The founder of China’s Evergrande Group, the most indebted property developer in the world, has pleaded guilty to charges including fraud and bribery, a Chinese court in the southern city of Shenzhen has said.
Founder Hui Ka Yan “pleaded guilty and expressed remorse” in trial proceedings against him and Evergrande on Monday and Tuesday, the court said in a posting on its official Wechat account.
The property developer giant defaulted in 2021 on most of its $300 billion (roughly €255 billion) in liabilities and billions of dollars of wealth management product payments.
What do we know about Evergrande and Hui’s trial?
Evergrande and its founder Hui are accused of “illegally absorbing public deposits, fundraising fraud, illegally issuing loans, illegally using funds, fraudulently issuing securities, disclosing important information in violation of regulations, embezzlement and [corporate] bribery,” a court statement said.
Those attending the court hearings included representatives of those involved in past fundraising, as well as members of China’s legislative body, the National People’s Congress.
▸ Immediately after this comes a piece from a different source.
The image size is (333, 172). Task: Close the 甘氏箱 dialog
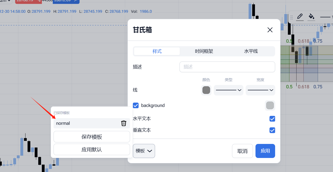pos(270,30)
The court will issue its verdict at a later date it has yet to set.
How did Evergrande become the world’s most indebted property developer?
Founded in the mid-1990s, Evergrande had over 90% of its assets on China’s mainland, according to a 2024 ruling.
It shot to success and soon became a giant in the world of property development, in an age of swift urbanization and rising living standards.
But 2020 government restrictions on excessive borrowing dramatically narrowed its access to credit, and it defaulted on its debts a year later.
Hui was reportedly held by police in 2023, with China’s securities regulator fining him $6.6 million and barring him from the securities market for life in 2024. A Hong Kong court handed down the company a liquidation order in the same year.
China Evergrande’s shares were removed from the Hong Kong Stock Exchange in 2025.
The company’s dramatic decline is emblematic of China’s property industry’s woes, which have dragged down the world’s second-largest economy and rattled financial systems at home and abroad.